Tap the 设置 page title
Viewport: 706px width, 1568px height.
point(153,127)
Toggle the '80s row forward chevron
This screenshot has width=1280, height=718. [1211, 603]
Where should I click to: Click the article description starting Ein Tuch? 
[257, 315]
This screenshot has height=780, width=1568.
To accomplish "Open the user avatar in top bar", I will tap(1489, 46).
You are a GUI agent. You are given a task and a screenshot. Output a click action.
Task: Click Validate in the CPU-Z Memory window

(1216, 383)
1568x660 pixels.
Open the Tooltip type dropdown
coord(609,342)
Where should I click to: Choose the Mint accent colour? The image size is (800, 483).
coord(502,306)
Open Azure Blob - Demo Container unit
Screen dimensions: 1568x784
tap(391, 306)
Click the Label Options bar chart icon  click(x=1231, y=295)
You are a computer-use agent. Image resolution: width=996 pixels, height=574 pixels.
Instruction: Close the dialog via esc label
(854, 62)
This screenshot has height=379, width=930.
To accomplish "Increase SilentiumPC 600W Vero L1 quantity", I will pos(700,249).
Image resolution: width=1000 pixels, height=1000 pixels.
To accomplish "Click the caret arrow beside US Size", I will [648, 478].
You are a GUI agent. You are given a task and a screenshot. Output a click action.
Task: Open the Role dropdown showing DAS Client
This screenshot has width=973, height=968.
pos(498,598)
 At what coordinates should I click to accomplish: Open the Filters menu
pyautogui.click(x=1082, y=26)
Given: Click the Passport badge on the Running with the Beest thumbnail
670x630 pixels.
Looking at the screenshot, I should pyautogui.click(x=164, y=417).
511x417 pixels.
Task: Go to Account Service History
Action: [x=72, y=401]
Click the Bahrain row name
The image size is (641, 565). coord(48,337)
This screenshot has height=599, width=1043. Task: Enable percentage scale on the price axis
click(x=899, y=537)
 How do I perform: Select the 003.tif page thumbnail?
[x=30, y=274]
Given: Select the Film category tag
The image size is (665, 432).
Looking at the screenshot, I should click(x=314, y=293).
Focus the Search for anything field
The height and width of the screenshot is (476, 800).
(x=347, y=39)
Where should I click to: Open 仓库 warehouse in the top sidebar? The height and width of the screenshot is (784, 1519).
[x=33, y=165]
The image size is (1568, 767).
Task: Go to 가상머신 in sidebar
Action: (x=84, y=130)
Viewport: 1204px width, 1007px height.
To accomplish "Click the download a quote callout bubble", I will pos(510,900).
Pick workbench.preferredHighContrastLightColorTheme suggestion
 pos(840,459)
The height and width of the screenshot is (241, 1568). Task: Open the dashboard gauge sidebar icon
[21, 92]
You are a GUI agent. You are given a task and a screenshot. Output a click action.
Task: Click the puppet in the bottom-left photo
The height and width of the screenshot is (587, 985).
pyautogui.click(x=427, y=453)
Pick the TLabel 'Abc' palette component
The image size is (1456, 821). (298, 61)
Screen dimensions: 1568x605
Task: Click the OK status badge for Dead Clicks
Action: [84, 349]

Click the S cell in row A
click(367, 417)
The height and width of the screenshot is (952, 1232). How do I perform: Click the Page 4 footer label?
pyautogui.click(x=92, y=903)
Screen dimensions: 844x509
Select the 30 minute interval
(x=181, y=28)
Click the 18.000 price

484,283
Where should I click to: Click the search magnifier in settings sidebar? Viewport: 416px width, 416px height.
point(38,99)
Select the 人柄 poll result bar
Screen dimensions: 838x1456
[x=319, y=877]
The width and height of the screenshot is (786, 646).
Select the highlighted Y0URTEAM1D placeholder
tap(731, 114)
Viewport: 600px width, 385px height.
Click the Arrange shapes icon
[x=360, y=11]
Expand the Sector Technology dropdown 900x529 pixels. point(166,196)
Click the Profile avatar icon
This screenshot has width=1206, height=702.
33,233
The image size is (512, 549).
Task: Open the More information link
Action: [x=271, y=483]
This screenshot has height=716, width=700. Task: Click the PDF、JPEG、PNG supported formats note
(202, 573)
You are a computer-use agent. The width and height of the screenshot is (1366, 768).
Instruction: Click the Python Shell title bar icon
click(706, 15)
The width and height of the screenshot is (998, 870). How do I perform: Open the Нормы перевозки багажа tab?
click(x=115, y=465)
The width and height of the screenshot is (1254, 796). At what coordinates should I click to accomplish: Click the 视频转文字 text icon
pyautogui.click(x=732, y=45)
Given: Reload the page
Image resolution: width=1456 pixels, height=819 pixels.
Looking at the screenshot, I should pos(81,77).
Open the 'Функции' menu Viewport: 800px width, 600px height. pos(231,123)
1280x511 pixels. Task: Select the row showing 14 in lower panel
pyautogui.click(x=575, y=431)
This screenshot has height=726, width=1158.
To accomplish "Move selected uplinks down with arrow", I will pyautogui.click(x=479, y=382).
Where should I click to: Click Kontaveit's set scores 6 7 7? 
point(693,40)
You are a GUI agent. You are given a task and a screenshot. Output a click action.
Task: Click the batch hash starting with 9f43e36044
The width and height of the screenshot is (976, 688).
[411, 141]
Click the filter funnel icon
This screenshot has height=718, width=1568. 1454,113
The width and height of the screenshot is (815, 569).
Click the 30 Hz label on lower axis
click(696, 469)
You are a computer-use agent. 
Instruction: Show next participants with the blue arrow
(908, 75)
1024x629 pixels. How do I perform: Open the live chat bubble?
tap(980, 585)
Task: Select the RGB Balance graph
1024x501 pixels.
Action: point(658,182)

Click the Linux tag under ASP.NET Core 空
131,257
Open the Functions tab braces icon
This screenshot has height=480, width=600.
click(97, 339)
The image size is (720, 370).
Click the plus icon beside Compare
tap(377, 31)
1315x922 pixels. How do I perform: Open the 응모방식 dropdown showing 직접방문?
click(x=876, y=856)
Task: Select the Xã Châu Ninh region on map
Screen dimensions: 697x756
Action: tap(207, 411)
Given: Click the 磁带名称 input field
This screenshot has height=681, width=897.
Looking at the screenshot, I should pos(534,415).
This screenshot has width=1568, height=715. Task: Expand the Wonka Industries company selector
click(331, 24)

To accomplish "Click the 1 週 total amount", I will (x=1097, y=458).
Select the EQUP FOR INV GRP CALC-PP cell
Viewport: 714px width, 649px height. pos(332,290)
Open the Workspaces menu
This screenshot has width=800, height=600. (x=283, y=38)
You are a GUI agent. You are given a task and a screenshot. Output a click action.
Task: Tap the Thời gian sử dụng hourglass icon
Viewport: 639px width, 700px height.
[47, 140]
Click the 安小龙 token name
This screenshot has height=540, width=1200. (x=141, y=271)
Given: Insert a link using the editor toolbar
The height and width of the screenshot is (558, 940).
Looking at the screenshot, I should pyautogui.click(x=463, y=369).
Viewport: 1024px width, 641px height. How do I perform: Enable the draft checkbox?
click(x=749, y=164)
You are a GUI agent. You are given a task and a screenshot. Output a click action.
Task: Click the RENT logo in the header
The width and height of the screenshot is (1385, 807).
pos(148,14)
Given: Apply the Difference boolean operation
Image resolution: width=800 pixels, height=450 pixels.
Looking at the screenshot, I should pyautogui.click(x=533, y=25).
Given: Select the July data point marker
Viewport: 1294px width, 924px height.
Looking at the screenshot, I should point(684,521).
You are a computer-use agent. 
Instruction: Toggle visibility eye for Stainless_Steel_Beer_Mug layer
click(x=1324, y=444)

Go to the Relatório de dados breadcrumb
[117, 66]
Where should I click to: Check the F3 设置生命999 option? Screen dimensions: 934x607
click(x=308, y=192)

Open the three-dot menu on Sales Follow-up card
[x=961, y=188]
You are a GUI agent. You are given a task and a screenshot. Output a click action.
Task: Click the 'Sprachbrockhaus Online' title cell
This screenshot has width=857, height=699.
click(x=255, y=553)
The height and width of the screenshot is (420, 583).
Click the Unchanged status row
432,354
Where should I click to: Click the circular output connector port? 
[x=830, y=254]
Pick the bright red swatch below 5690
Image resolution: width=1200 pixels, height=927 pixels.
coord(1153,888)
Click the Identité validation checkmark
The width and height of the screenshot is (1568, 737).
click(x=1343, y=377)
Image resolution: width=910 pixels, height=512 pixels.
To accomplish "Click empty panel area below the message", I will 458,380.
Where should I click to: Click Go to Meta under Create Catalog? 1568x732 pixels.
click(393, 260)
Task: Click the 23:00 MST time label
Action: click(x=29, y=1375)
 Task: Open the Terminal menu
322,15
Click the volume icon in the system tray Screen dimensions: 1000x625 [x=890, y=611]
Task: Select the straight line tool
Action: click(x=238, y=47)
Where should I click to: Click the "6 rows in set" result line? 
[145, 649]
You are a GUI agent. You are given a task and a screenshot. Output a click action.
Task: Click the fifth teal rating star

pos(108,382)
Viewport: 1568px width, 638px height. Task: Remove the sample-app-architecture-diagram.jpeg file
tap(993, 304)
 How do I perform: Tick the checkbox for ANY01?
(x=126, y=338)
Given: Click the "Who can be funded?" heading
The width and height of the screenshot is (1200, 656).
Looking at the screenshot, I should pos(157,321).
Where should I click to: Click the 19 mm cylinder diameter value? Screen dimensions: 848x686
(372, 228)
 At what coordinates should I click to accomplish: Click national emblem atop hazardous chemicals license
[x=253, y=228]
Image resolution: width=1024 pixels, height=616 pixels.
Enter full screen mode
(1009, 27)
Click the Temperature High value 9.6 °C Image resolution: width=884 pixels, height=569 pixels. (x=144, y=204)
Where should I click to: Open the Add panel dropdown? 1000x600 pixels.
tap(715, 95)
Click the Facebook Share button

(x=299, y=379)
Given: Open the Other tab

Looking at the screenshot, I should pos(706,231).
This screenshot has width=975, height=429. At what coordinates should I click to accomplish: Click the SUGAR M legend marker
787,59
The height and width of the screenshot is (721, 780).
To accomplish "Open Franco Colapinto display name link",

::::::

**EXERCISE INSTRUCTIONS:** When the word "will" appears in a line of the listing, pull that line out.

**WRITTEN SOLUTION:**
To accomplish "Open the user avatar in top bar", I will tap(1489, 46).
To accomplish "Increase SilentiumPC 600W Vero L1 quantity", I will pos(700,249).
To accomplish "Click the caret arrow beside US Size", I will [648, 478].
To accomplish "Click the download a quote callout bubble", I will pos(510,900).
To accomplish "Move selected uplinks down with arrow", I will pyautogui.click(x=479, y=382).
To accomplish "Click the 1 週 total amount", I will (x=1097, y=458).
To accomplish "Click empty panel area below the message", I will 458,380.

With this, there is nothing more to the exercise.